Amd Phenom x6 1055t------->10.5k
Mobo Msi 890fx 11k
ram g skill 2x2 gb 1333mhz 6.3k
seagate 1 tb 4.5k
cabby cm690 4.5k
corsair 650tx 6.4k
mouse and keyboard  logitech wireless 1.4k
ups 50va apc 2.3k
dvd drive sony dl dvd rw 1.2k


----------



## Jaskanwar Singh (May 26, 2010)

i suggest the following-
but make sure you buy or have a graphic card.

Core i7 930 2.8GHz @ 13.9k
MSI X58 Pro @ 10.8k
Transcend 2*2GB DDR3 1333MHz C9 @ 5.8k
Seagate Barracuda 7200.12 1TB @ 4.2k
LG 22x DVD @ 1.1k
Corsair VX550W @ 4.7k
NZXT M59 @ 3.8k
Logitech Multimedia Keyboard/Mouse Combo @ 0.8k

total = 45.1k


----------



## saurabh_1e (May 26, 2010)

gigabyte board will be too costly leave it 
msi is more vfm 
biostar 890fx will come for 7.5k but i am not sure of it quality


----------



## mavihs (May 26, 2010)

Can you fill the below questionnaire so i can suggest you a good config!   


> 1. What is your MAX budget?
> 2. Are you open to alternate  ideas/products giving similar better   performance but offering more VFM/  sellers?

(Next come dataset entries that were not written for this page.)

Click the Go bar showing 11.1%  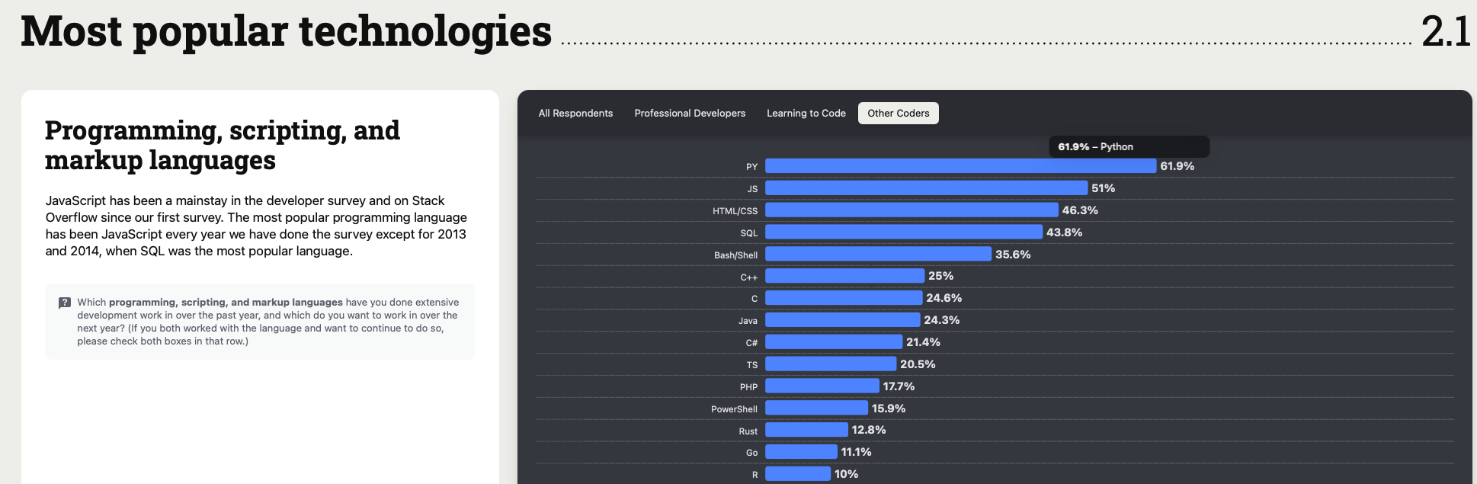[801, 452]
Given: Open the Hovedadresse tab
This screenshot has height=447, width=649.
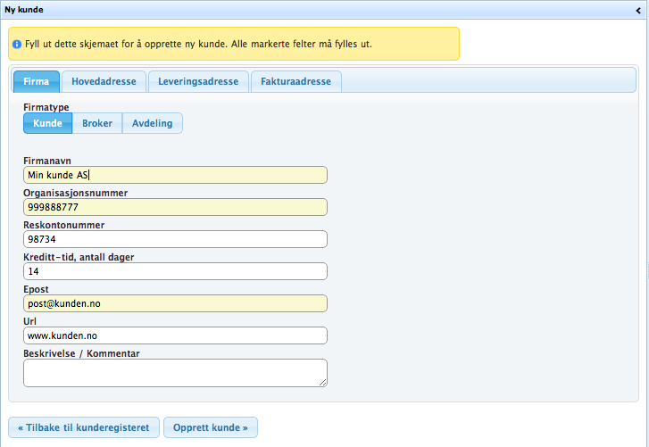Looking at the screenshot, I should [x=104, y=81].
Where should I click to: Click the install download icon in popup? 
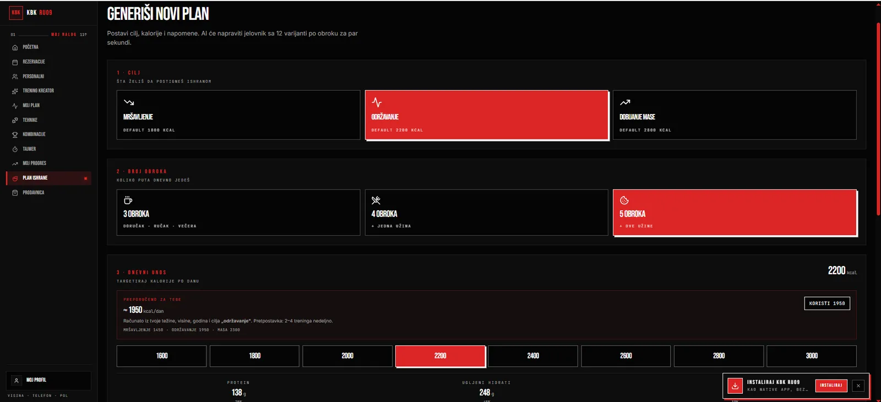point(735,385)
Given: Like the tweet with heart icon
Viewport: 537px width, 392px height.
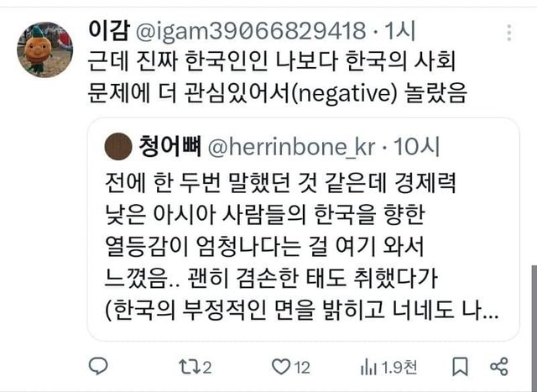Looking at the screenshot, I should pos(281,367).
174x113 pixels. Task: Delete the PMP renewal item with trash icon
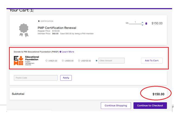point(146,24)
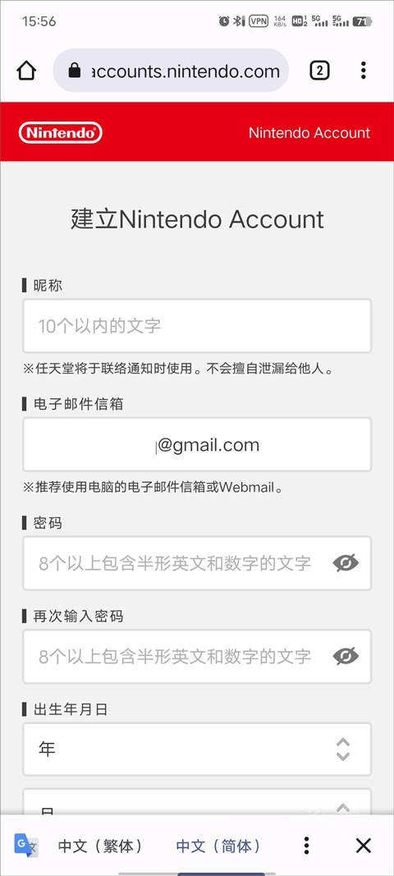The height and width of the screenshot is (876, 394).
Task: Show password in 再次输入密码 field
Action: click(x=346, y=656)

If not- why?
> 3. What is the purpose of the computer? (Note:  If you are planning to   say multimedia, you will have to be more specific  as all types of   systems are capable of doing that)
> 4. Planning to  overclock?
> ...


----------



## Jaskanwar Singh (May 26, 2010)

saurabh_1e said:


> gigabyte board will be too costly leave it
> msi is more vfm
> biostar 890fx will come for 7.5k but i am not sure of it quality



i think i7 is better for gaming


----------



## mavihs (May 26, 2010)

> NZXT M59 @ 3.8k


NZXT isn't available in Delhi! 

@OP
which GPU will you be adding, as the SMPS will depend on that!


----------



## coderunknown (May 26, 2010)

Jaskanwar Singh said:


> i suggest the following-
> but make sure you buy or have a graphic card.
> 
> Core i7 930 2.8GHz @ 13.9k
> ...



really great config. just change ram to a better one & the HDD to WD Black. done.


----------



## mavihs (May 26, 2010)

> Core i7 930 2.8GHz @ 13.9k
> MSI X58 Pro @ 10.8k
> Transcend 2*2GB DDR3 1333MHz C9 @ 5.8k


i7 has tri-channel not dual channel!


----------



## Jaskanwar Singh (May 26, 2010)

changing ram and hdd -

Core i7 930 2.8GHz @ 13.9k
MSI X58 Pro @ 10.8k
Corsair TW3X4G-1600C9DHX 4GB Kit @ 6.6k
Western Digital Caviar Black 1TB @ 5.3k
LG 22x DVD @ 1.1k
Corsair VX550W @ 4.7k
NZXT M59 @ 3.8k
Logitech Multimedia Keyboard/Mouse Combo @ 0.8k

total = 47k


----------



## saurabh_1e (May 26, 2010)

for ram get gskill 3x 2gb tri channel kit  1333mhz or
                          3 x 1gb tri channel kit  1333mhz


tri channel is supported by core i 7 9xx and it will be faster than dual channel

---------- Post added at 03:34 PM ---------- Previous post was at 03:32 PM ----------

and get 2 x 500gb hdd 
I always prefer 2 x 500gb hdd because even if one fails you are left with your imp data saved and your rig working

---------- Post added at 03:37 PM ---------- Previous post was at 03:34 PM ----------

nzxt may be available with smc international 
when i bought my rig from him on 18 may he told me that he is getting few nzxt cabby within two weeks


----------



## Jaskanwar Singh (May 26, 2010)

3x2 gb tri channel is costly

i found this on itwares -
G.SKILL 3GB (3 x 1GB) DDR3 1333 Triple Channel Kit Model F3-10666CL9T-3GBNQ @ 4.7k


----------



## mac555 (May 26, 2010)

i would be getting ati 5770 or ati 5850(if funds available).....and isnt i7 way at dead end as  sandy bridge coming in 2011...and am3 way more future proof...And i will overclock too as i have sunbeamtech core contact freezer 120....


----------



## saurabh_1e (May 26, 2010)

if overclocking and want to be future proof then go with amd blindly.
these were only the reason i got an amd phenom x6 1055t .


----------



## coderunknown (May 26, 2010)

mac555 said:


> i would be getting ati 5770 or ati 5850(if funds available).....and isnt i7 way at dead end as  sandy bridge coming in 2011...and am3 way more future proof...And i will overclock too as i have sunbeamtech core contact freezer 120....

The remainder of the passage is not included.